Center for Magnetic Resonance

Gleb A. Silantyev, Oleg A. Filippov, Peter M. Tolstoy, Natalia V. Belkova, Lina M. Epstein, Klaus Weisz, Elena S. Shubina

"Hydrogen bonding and proton transfer to ruthenium hydride complex CpRuH(dppe): metal and hydride dichotomy"

Inorganic Chemistry, 2013

Abstract:

The combination of variable temperature (190-297 K) IR and NMR spectroscopy studies with quantum-chemical calculations at the DFT/B3PW91 and AIM level had the aim to determine the mechanism of proton transfer to CpRuH(dppe) (1, dppe = Ph₂P(CH₂)₂PPh₂) and the structures of intermediates.

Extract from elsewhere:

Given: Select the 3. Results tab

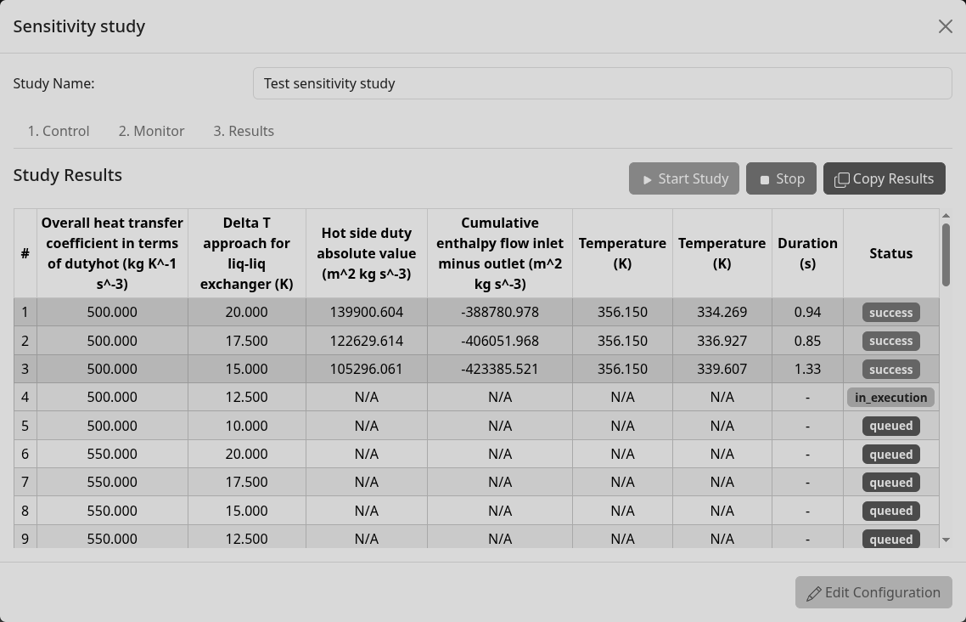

Dihydrogen bond (DHB) formation was established in the case of interaction with weak proton donors like CF₃CH₂OH. Low-temperature protonation (at about 200 K) by stronger proton donors leads via DHB complex to cationic non-classical complex [CpRu(η2-H₂)(dppe)]+ (2). Thermodynamic parameters of DHB formation (for CF₃CH₂OH:
deltaH° = -4.9 ± 0.2 kcal·mol^-1,
deltaS° = -17.8 ± 0.7 cal·mol^-1·K^-1) and proton transfer (for (CF₃)₂CHOH: deltaH°PT = -5.2 ± 0.3 kcal·mol^-1, deltaS°PT = -23 ± 1 cal·mol^-1·K^-1) were determined. Above 240 K 2 transforms into trans-[CpRu(H)₂(dppe)]+ (3) yielding a mixture of 2 and 3 in 1:2 ratio. Kinetic analysis and activation parameters for “[Ru(η2-H₂)]+ → trans-[Ru(H)₂]+” transformation indicate reversibility of this process in contrast to irreversible intramolecular isomerization of Cp* analogue. Calculations show that the driving force of this process is greater stability (by 1.5 kcal·mol^-1 in deltaE scale) of the dihydride cation in comparison with the dihydrogen complex. The calculations of the potential energy profile indicate the low barrier for deprotonation of 2 suggesting that the formation of trans-[CpRu(H)₂(dppe)]+ proceeds via deprotonation of [Ru(η2-H₂)]+ to DHB complex, formation of hydrogen bond with Ru atom and subsequent proton transfer to the metal site.